ARBEITSAUFTRÄGE:
a: Stimmen diese Aussagen mit dem Forumsbeitrag über die lange Tierarztbehandlung überein? Beantworten Sie jede mit Ja oder Nein und belegen Sie die Antwort mit den entscheidenden Worten des Beitrags im genauen Wortlaut: (i) Bei Sandmann zeigten sich schon nach wenigen Wochen erste sichtbare Besserungen. (ii) Die Heilung von Missys Knochenbruch dauerte beinahe vier Monate. (iii) Pilze werden im Beitrag zu den Parasiten gezählt.
b: Wie könnte der Forumsbeitrag über die lange Tierarztbehandlung nach seinem letzten Satz weitergehen? Schreiben Sie ihn fort.

AUSGEWÄHLTER TEXT:

# # # # # # #

Sandmann hat fast 4 Monate gebraucht, bis sich die ersten sichtbaren Besserungen eingestellt haben. Wir sind auch fast drei Jahre lang permanant mit dem Dicken beim Arzt gewesen. Such mal hier im Board nach entsprechenden Beiträgen von mir oder Claudia - da kann man gut sehen, wie lange das schon so gegangen ist.
Ich weis nicht wieviele tausend Euro wir in der ganzen Zeit in irgendwelche Spritzen, Tabletten, Mittelchen, Tinkturen und weis der Gott noch alles für prima funktionierende Hilfe gesteckt haben. Am Ende wurde und beiden nur folgendes klar: der Doc (womit ich den nicht schlecht machen will - der hat uns auch gut geholfen - besonders nach dem Unfall von Missy) hat ne Menge Kohle damit verdient, dass wir ebenso wie du sehr ungeduldig waren.
Je größer der Schaden ist, der angerichtet wurde, desto länger dauert eine Behebung des Schadens. Das ist leider so - nicht nur beim Tier.
Mal spaßig jetzt: Missys Knochen war binnen Sekunden gebrochen - die Abheilung hat beinahe 4 Monate gedauert. Um mal so eine Releation zu verdeutlichen.
Ich finde es schade (um nicht zu sagen sträflich), dass deine Ärztin dir nicht die globalen Zusammenhänge erklärt - zumindest nicht, was Parasitenbefall (und Pilze jeglicher Coleur sind Parasiten, weil sie dem Wirtskörper lebensnotwendige Rohstoffe entziehen) anbetrifft.

# # # # # # #

DATENAUSZÜGE:
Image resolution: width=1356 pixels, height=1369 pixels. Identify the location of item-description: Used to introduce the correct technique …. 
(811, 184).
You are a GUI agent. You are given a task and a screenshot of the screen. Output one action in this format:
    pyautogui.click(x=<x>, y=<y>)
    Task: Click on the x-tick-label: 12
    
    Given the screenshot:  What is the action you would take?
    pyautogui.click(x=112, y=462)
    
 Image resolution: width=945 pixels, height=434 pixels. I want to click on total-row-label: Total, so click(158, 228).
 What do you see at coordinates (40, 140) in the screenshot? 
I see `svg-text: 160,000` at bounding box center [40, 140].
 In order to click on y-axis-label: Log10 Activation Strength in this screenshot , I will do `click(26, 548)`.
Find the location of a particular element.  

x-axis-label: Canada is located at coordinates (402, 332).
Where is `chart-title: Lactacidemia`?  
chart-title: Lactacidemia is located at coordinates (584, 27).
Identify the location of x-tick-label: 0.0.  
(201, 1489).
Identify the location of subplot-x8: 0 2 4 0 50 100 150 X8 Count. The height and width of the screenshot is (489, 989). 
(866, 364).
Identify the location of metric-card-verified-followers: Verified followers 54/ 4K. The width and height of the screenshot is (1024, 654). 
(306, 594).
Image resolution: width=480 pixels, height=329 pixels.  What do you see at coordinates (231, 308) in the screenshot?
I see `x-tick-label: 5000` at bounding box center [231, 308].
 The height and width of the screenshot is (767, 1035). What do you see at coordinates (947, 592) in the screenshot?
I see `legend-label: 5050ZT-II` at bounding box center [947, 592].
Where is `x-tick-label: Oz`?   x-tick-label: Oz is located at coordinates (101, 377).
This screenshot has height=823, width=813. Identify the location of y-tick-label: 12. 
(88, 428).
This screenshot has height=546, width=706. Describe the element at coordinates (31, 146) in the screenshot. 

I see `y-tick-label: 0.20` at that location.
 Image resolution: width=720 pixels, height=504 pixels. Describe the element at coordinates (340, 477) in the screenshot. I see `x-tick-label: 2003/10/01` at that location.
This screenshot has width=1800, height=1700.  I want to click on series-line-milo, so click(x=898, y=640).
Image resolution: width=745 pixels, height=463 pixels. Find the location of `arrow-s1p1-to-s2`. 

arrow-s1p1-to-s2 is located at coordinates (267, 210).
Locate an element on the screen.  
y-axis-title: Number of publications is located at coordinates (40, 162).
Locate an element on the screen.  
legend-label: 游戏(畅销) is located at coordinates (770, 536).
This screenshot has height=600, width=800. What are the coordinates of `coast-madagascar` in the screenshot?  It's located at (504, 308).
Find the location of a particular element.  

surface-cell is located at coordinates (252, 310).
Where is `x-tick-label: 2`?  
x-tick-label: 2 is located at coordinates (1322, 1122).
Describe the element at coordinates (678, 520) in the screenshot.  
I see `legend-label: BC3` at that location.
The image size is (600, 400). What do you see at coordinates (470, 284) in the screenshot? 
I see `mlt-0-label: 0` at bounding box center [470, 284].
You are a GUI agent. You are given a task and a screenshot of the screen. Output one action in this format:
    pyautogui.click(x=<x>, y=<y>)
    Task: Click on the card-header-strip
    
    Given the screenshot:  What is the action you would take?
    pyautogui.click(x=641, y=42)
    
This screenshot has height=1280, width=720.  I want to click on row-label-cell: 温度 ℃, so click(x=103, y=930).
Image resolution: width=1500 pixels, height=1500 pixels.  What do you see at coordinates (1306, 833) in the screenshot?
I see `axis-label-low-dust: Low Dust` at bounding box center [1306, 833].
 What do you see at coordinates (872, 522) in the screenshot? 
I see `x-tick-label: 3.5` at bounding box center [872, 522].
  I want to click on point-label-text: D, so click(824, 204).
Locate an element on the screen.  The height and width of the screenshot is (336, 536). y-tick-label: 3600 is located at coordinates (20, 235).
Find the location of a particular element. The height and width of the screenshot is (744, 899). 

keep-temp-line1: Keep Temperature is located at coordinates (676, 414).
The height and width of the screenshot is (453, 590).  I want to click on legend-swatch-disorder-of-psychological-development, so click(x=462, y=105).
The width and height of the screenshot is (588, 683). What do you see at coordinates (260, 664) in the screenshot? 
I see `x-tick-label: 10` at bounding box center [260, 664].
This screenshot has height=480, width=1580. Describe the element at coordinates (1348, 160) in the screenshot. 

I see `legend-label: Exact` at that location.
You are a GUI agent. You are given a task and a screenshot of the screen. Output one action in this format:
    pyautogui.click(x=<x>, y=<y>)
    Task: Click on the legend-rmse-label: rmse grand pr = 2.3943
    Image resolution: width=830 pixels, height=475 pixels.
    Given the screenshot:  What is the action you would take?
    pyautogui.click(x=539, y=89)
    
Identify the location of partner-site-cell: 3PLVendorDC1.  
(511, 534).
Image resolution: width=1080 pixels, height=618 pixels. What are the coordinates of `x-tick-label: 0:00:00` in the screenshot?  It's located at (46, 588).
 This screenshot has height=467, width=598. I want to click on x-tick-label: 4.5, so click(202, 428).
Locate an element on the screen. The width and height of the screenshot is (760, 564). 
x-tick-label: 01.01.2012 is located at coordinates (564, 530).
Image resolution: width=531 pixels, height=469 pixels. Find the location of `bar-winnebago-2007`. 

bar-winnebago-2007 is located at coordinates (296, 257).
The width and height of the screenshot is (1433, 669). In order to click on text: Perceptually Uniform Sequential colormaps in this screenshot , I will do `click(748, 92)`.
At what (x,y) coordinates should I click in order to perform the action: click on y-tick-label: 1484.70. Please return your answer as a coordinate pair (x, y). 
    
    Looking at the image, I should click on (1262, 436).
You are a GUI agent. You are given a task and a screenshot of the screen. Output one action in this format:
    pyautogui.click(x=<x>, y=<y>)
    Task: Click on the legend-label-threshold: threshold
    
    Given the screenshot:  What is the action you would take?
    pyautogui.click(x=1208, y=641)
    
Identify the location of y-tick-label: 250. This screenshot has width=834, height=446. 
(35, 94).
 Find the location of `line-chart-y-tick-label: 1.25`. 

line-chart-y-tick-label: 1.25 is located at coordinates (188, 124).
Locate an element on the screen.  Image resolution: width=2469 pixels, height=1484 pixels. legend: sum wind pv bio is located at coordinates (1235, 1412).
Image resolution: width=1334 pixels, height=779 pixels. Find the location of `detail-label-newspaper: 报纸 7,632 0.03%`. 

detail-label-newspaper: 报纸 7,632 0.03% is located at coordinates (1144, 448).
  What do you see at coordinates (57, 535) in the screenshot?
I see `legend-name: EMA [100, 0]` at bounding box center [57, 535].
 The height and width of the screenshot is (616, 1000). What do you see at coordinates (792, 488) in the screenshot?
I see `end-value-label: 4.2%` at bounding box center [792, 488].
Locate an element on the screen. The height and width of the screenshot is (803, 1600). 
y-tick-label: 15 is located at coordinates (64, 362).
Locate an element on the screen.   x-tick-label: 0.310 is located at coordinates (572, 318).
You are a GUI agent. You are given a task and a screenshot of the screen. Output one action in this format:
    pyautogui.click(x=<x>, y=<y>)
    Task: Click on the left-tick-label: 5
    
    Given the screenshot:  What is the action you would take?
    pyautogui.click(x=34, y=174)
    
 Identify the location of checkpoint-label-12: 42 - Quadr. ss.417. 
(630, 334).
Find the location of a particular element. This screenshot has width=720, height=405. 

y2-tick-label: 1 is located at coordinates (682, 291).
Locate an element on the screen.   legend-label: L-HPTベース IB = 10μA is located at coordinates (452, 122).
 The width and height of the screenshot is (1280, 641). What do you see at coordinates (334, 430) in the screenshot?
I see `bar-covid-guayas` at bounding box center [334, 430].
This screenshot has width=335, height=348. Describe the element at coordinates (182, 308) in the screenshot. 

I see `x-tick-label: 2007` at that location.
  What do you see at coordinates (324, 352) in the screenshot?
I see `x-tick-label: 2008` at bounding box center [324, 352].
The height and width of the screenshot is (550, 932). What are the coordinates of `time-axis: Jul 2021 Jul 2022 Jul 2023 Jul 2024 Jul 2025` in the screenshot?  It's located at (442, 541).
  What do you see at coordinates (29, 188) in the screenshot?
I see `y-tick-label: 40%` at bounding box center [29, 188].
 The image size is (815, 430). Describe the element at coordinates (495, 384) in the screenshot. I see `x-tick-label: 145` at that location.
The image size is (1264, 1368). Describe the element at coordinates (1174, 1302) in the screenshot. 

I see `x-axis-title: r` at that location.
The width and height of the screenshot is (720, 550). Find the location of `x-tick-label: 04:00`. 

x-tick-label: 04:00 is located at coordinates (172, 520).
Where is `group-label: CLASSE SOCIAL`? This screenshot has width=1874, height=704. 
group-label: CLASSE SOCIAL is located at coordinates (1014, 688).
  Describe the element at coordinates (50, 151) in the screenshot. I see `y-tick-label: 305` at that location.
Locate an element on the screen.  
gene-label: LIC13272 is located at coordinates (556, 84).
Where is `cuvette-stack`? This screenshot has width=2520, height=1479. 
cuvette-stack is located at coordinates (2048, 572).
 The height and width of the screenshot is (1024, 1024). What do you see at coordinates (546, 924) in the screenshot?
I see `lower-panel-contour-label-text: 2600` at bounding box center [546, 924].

# # # # # # #

ANTWORTEN:
a:
(i) Nein: „Sandmann hat fast 4 Monate gebraucht, bis sich die ersten sichtbaren Besserungen eingestellt haben.“
(ii) Ja: „die Abheilung hat beinahe 4 Monate gedauert“
(iii) Ja: „Pilze jeglicher Coleur sind Parasiten“

b:
Das Immunsystem deines Hundes erkennt sie als Parasiten und reagiert entsprechend darauf. Ist es in Ordnung und der Hund ansonsten in einer guten Konstitution, bekommt es das Problem nahezu selbständig in den Griff (Missy hat auch Malasessien - aber die sind dermaßen gering angesiedelt, dass absolut kein handlungsbedarf besteht). Hat der Hund aber andere Probleme und ist das Immunsystem deswegen geschwächt, wird es mit dem "Gegner" nicht allein fertig und braucht externe Unterstützung.
Und zwar lang anhaltende und stetige Unterstützung. Die Unterstützung muss aber in einer Form gegeben werden, die nicht noch Kolletaralschäden verursacht, weil sie womöglich ein Loch stopft und zwei neue aufreist.
Verstehst, was ich meine?
Je öfter du jetzt aber die Mittelchen wechselst, desto größer ist aber die Gefahr eines solchen Kollateralschadens, weil mit jedem Wechsel des Mittels wieder neue Stoffe in den Körper eingebracht werden, die dann wiederum das Immunsystem beschäftigen. Das ist aber schon damit voll beschäftigt, das eigentliche Problem in den Griff zu bekommen.
Da entsteht quasi ein Kreislauf, der beinahe nicht aufzuhalten ist. Das meinte ich mit
kranktherapieren.
Fintan hat Fälle in seiner Berufspraxis gehabt, wo solch eine Therapie Monate gedauert hat. Wenn sie aber mit Konsequenz durchgehalten wurde, hat sie (soweit er mir davon erzählt hat) in dem meisten Fällen auch zum Erfolg geführt.
Du hast ja mit Kutte drüber telefoniert, der dir ja auch gesagt hat, dass es Zeit braucht, bis sich was erkennbares tut. Und der Hund war ansich fit - nur eben schon recht alt.
Und das Kuttchen bekommt nach wie vor noch jeden Tag seine kleine Ration Helferlein mit übers Futter. Und das schon sicher ein dreiviertel Jahr. Tag für Tag.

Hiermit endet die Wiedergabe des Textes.